*** DATASET EXCERPTS Section Begins ***
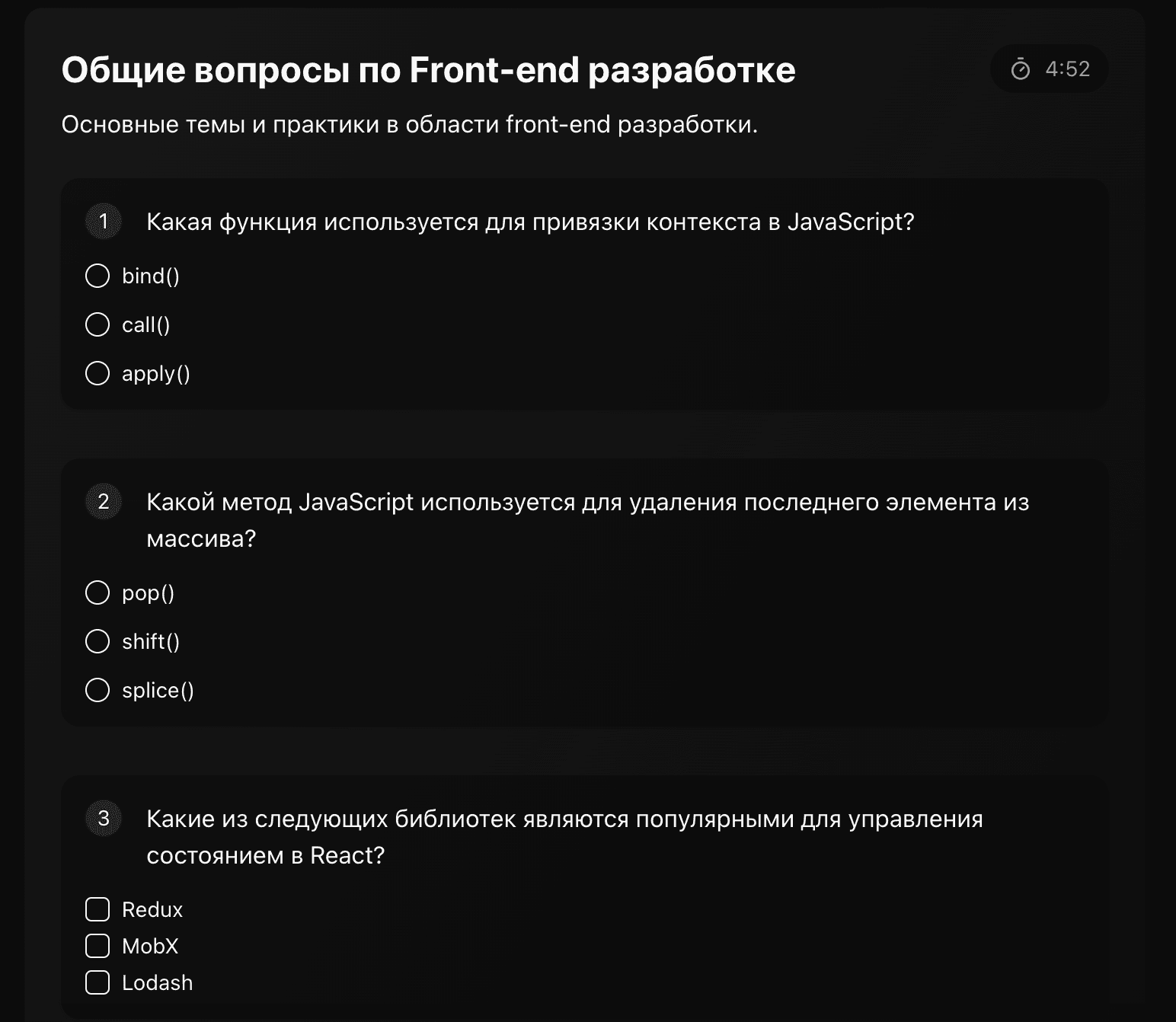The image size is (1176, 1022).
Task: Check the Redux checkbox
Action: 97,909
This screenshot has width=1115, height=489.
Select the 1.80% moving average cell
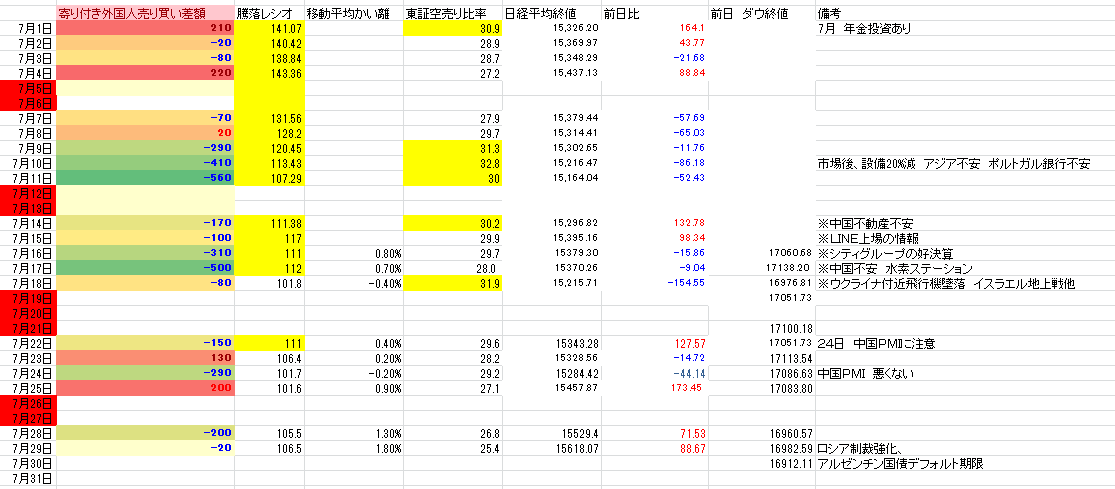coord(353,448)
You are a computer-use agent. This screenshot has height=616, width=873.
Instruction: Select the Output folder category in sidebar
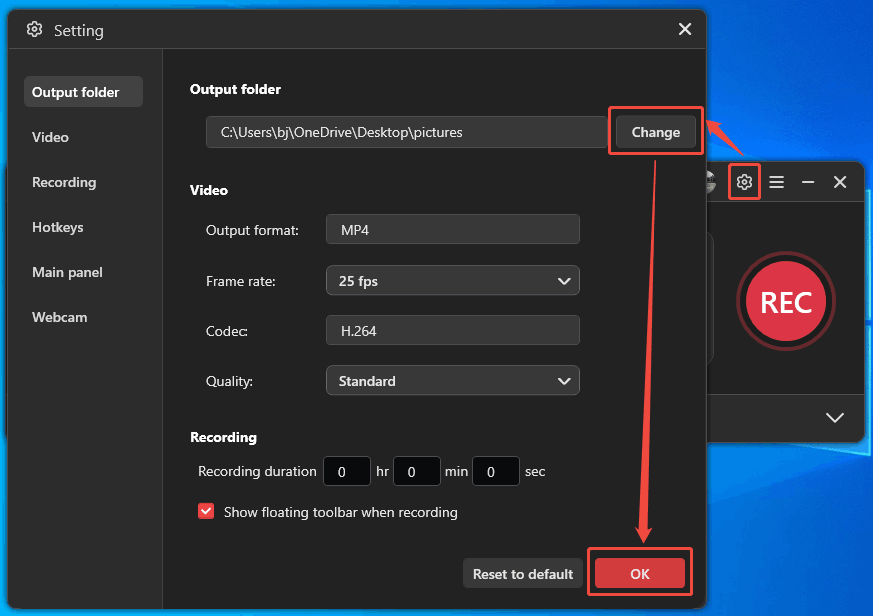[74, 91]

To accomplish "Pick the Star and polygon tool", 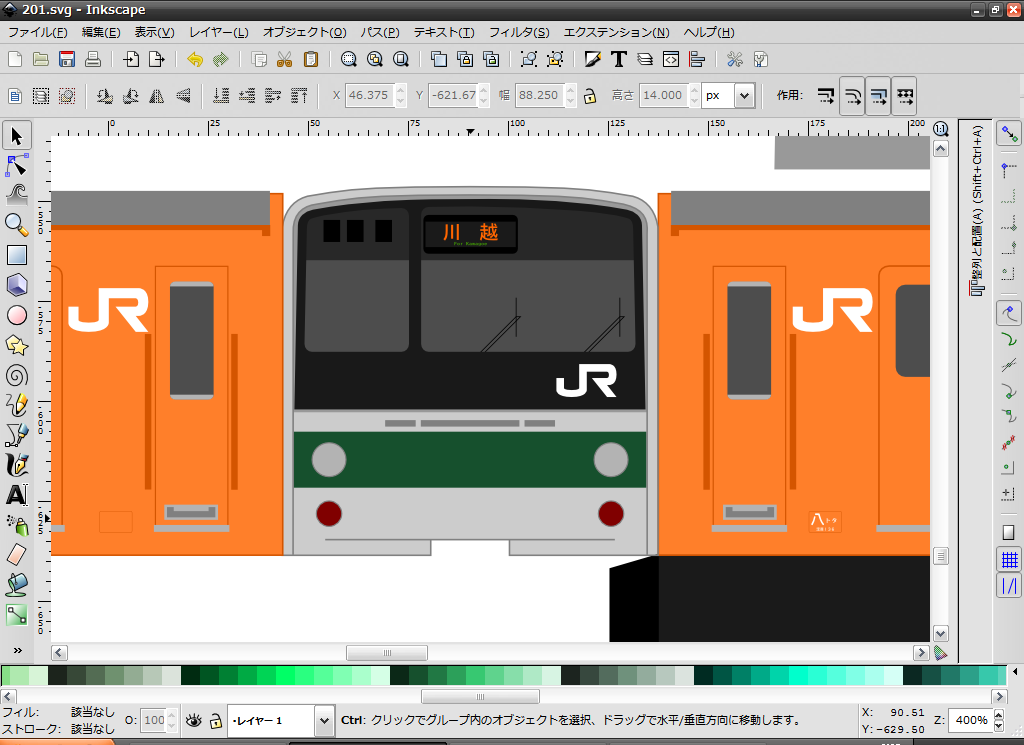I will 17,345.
*** DATASET EXCERPTS Section Ends ***
WHAT THE TASK ASKS:
Which lines of the records above contain the word "This"? Copy each of them.

COMPLETED EXERCISE:
This screenshot has width=1115, height=489.
You are a computer-use agent. This screenshot has height=616, width=873.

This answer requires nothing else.